Volunteer//Foster Parenting Guidelines
Some of our children have had a history of deprivation and neglect prior to arriving and many have has issues of loss and bereavement to work through.
Our philosophy at the Haven is that EVERY child is special and loved. Please bear in mind that not all the children are fortunate enough to have a ‘special’ person who visits, takes them for weekend visits or buys them treats. With this in mind, and to assist us with issues that have manifested at the Haven, please take the following into consideration:
- Weekend visits away from the Haven should be every alternate weekend only. Not only do the children have chores and responsibilities over weekends but the children who do not get invited out tend to feel lost and forlorn if their friends are away every weekend.
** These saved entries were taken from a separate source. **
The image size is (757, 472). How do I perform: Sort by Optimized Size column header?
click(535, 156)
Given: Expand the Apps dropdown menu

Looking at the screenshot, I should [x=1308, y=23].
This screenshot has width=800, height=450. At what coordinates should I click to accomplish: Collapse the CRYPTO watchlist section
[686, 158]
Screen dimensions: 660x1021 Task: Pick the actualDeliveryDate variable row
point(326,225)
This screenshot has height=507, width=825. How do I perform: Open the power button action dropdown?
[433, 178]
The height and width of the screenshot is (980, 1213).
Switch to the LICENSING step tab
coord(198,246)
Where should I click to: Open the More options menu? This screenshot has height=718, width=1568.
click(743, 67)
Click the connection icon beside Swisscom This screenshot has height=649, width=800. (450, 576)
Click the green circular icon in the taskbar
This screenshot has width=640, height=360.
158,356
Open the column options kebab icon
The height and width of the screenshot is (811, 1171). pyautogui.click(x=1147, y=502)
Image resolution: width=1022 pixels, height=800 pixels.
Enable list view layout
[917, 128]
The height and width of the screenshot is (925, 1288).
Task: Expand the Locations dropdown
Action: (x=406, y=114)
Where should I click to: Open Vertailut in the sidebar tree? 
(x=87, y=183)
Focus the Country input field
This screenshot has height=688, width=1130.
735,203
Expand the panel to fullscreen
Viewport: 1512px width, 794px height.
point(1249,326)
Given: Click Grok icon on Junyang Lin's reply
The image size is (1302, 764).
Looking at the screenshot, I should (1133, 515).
- Gifts/clothes/treats: please restrict these to the minimum or discuss your ideas with our Resident Manager. It is difficult for children (particularly our orphans) to manage conflicting emotions when some children receive gifts and others are not as fortunate.
- Requests from our children: although we strive to teach our children certain values and norms, we are aware that children tend to make unreasonable demands for clothes, toys extra visits and the like. Please do not indulge in their requests. Special items must please only be purchased for a birthday or Christmas. We feel that things like cell phones are just not acceptable gifts, open to ‘in house’ theft etc. which occurs in homes.
- Commitment to a child: please, where possible, do not disappoint a child by changing an arrangement at the last minute. Like all children, ours are vulnerable to hurt and despair when adults don’t stick to their word.